Von den drei Zünften und Gesellschaften, die antworteten, erhielten wir Ausführungen zum Zunftleben, zum Aufnahmeprozess und zu den Regeln. Bei den für Journalisten spannendsten Fragen wurde jedoch niemand präzise – wenn es um Geld ging oder um Exklusivität.
Das ist für eine Redaktion zwar ärgerlich, aber trotzdem in Ordnung – Kommunikationsabteilungen von Unternehmen machen es nicht anders. Ausserdem sind die Gemeinschaften und Zünfte privat finanziert. Dorthin fliesst kein Steuerfranken. Es gibt keine Pflicht, sich der Öffentlichkeit preiszugeben.
Dann passierte das Unvertretbare
Nicht in Ordnung ist es, Druck auf Journalisten auszuüben. Nachdem eine zentralplus-Journalistin parallel zur schriftlichen Anfrage an eine der Organisationen auch ein normales Mitglied davon zum Gespräch getroffen hatte, wurde sie vom Chef höchstpersönlich angerufen.

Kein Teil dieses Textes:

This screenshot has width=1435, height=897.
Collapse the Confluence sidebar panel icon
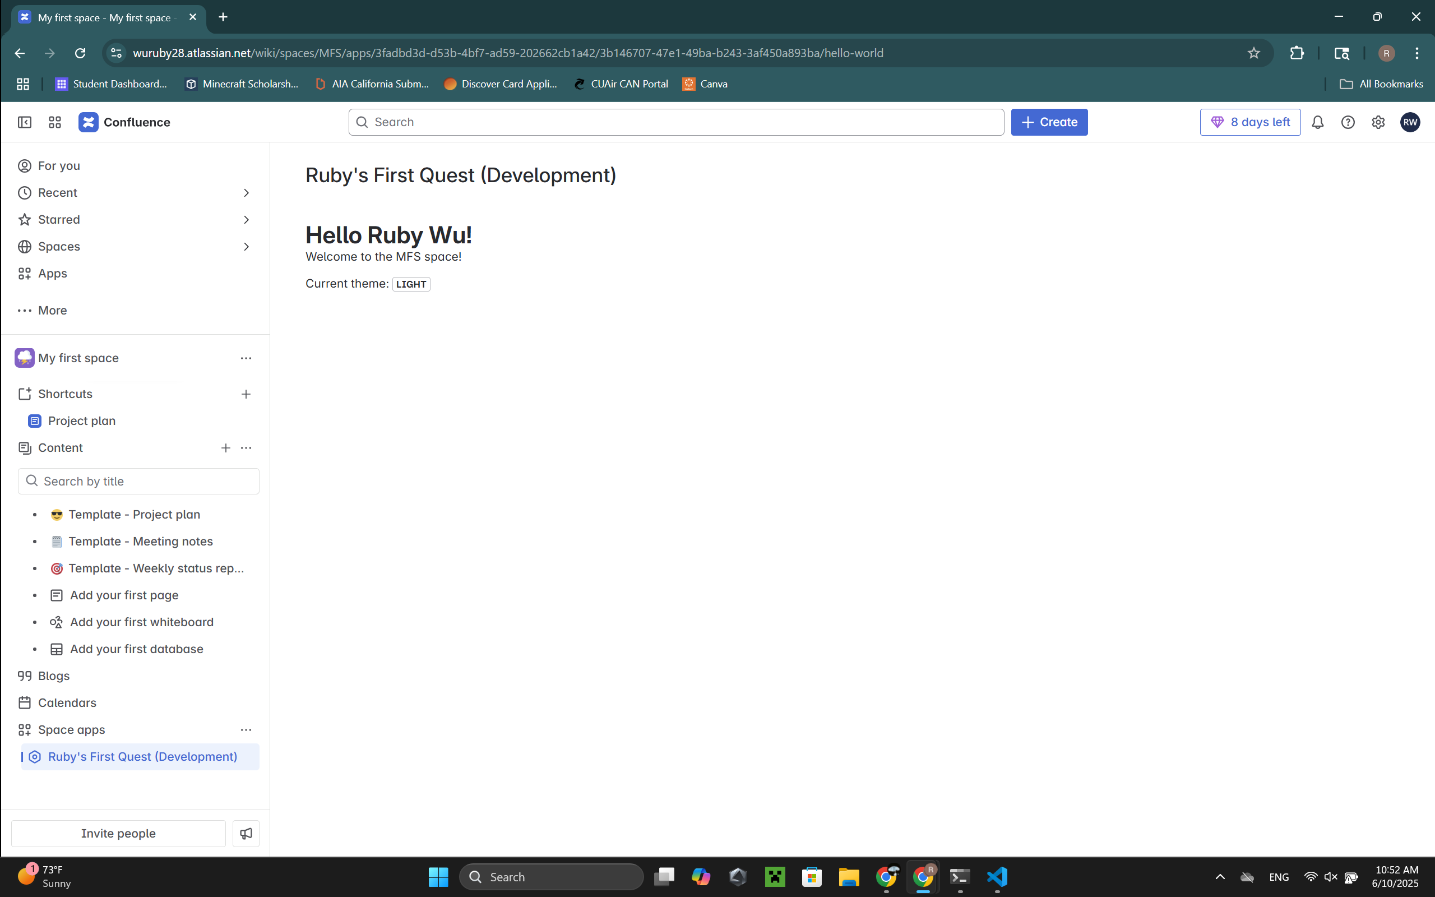[24, 122]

Sie solle sich gut überlegen, was sie jetzt schreibe, drohte er. Wenn sie noch Karriere machen wolle, müsse sie acht geben. Er kenne Leute in Luzern, die es einer Journalistin schwermachen könnten.
Er fühlte sich hintergangen wegen des Treffens der Journalistin mit dem «einfachen» Mitglied der Organisation. Dabei steht es Journalisten in der Schweiz selbstredend frei, jeden und jede alles zu fragen, was für die Öffentlichkeit relevant ist. Man nennt es Medienfreiheit.
Die Redaktion war nach dieser Drohung ziemlich schockiert. Ist das wirklich gerade passiert?
Vieles ist okay, aber es gibt Grenzen
Versteht mich nicht falsch: Dieser Vorfall könnte ein Einzelbeispiel sein – doch nährt er genau jene Klischees von Mauscheleien, die über Zünfte ohnehin in der breiten Öffentlichkeit kursieren.
Druck auf Berichterstatterinnen aufzubauen, ist demokratiefeindlich, wider den guten Anstand und völlig inakzeptabel. Und darum sitze ich nun hier und schreibe diesen Kommentar, während draussen die Stadt fröhlich feiert und Konfetti die Strasse bedeckt.
Liebe Zünfte und Gesellschaften, wir akzeptieren eure Privatsphäre. Und die Menschen der Stadt tolerierten jahrhundertelang eure Exklusivrechte wie das Stubenrecht. Denn Fasnacht ohne euch wäre eben nicht das Gleiche.
Doch: Einer Journalistin drohen, das geht gar nicht.